What the task asks
From the line with "At what coordinates" through the line with "Given: Click the guest", repeat the entries verbatim, both end lines included, and add nothing.

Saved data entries
********

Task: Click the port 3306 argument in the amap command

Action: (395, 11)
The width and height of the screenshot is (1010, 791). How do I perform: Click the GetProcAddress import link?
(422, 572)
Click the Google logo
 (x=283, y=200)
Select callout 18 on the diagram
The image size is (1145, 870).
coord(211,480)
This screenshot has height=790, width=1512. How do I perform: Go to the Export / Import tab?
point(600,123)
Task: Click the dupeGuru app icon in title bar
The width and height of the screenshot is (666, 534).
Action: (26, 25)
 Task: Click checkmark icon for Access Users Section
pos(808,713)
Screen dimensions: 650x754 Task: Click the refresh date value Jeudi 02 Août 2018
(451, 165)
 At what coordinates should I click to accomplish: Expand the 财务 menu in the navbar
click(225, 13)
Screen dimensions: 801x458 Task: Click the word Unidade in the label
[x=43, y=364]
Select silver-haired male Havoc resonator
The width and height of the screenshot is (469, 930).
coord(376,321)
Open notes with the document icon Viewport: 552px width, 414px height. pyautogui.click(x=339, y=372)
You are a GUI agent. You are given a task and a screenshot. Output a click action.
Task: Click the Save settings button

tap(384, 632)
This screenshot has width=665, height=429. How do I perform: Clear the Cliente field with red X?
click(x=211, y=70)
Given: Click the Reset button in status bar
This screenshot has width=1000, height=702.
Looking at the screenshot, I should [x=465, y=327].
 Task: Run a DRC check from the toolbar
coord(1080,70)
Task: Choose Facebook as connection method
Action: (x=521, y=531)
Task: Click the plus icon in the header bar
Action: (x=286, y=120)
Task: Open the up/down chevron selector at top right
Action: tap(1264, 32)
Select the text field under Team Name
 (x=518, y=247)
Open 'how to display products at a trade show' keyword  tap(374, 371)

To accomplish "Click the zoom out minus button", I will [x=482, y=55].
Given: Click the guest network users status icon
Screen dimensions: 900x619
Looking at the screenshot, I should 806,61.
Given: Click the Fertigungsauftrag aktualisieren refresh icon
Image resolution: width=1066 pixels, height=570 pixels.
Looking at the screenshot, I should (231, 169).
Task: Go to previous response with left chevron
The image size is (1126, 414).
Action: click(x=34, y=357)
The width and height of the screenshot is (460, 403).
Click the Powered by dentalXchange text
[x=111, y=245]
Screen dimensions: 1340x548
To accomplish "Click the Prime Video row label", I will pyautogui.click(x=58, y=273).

********

Reply
 At what coordinates should I click to accomplish: Expand the 财务 menu in the navbar
click(225, 13)
Screen dimensions: 801x458 Task: Click the word Unidade in the label
[x=43, y=364]
Select silver-haired male Havoc resonator
The width and height of the screenshot is (469, 930).
coord(376,321)
Open notes with the document icon Viewport: 552px width, 414px height. pyautogui.click(x=339, y=372)
You are a GUI agent. You are given a task and a screenshot. Output a click action.
Task: Click the Save settings button

tap(384, 632)
This screenshot has width=665, height=429. How do I perform: Clear the Cliente field with red X?
click(x=211, y=70)
Given: Click the Reset button in status bar
This screenshot has width=1000, height=702.
Looking at the screenshot, I should [x=465, y=327].
 Task: Run a DRC check from the toolbar
coord(1080,70)
Task: Choose Facebook as connection method
Action: (x=521, y=531)
Task: Click the plus icon in the header bar
Action: (x=286, y=120)
Task: Open the up/down chevron selector at top right
Action: tap(1264, 32)
Select the text field under Team Name
 (x=518, y=247)
Open 'how to display products at a trade show' keyword  tap(374, 371)

To accomplish "Click the zoom out minus button", I will [x=482, y=55].
Given: Click the guest network users status icon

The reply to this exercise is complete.